Posted on: 2016-03-15

Website that use custom fonts in .woff, woff2, .otf or .ttf can works fine on your local IIS and not working at all on Azure. You can have a 404 response or the following message.

The resource you are looking for has been removed, had its name changed, or is temporarily unavailable.

Azure doesn't have a mime type associated for .woff, woff2, .otf or .ttf and it requires to setup those mime types.

Fortunately, this is simple to do and can be done directly in the web.config.
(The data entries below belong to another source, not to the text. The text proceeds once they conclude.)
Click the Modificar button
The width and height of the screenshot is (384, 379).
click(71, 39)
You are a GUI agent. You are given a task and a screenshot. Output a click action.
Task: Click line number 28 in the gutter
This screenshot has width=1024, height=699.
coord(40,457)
 <configuration> <system.webServer> <staticContent> <mimeMap fileExtension="woff" mimeType="application/font-woff" /> <mimeMap fileExtension="woff2" mimeType="application/font-woff2" /> <mimeMap fileExtension=".otf" mimeType="font/otf" /> <mimeMap fileExtension=".ttf" mimeType="font/ttf" /> </staticContent> </system.webServer> </configuration> 

The mimeMap's element needs to be added for each font type. The mimeMap goes under configuration > system.WebServer > staticContent.

If you publish to Azure, your font should be render correctly. However, maybe in your local IIS you have no more any static resource loading. No more CSS, no more JavaScript! This is because your IIS may already have the .otf and .ttf font defined, whence having them defined twice creates an error. To resolve that issue, remove the mimemap for these fonts.

 <staticContent> <mimeMap fileExtension="woff" mimeType="application/font-woff" /> <mimeMap fileExtension="woff2" mimeType="application/font-woff2" /> <remove fileExtension =".otf"/> <mimeMap fileExtension=".otf" mimeType="font/otf" /> <remove fileExtension =".ttf"/> <mimeMap fileExtension=".ttf" mimeType="font/ttf" /> </staticContent> 

Removing the font and adding this one right after it make sure that it works locally and on Azure.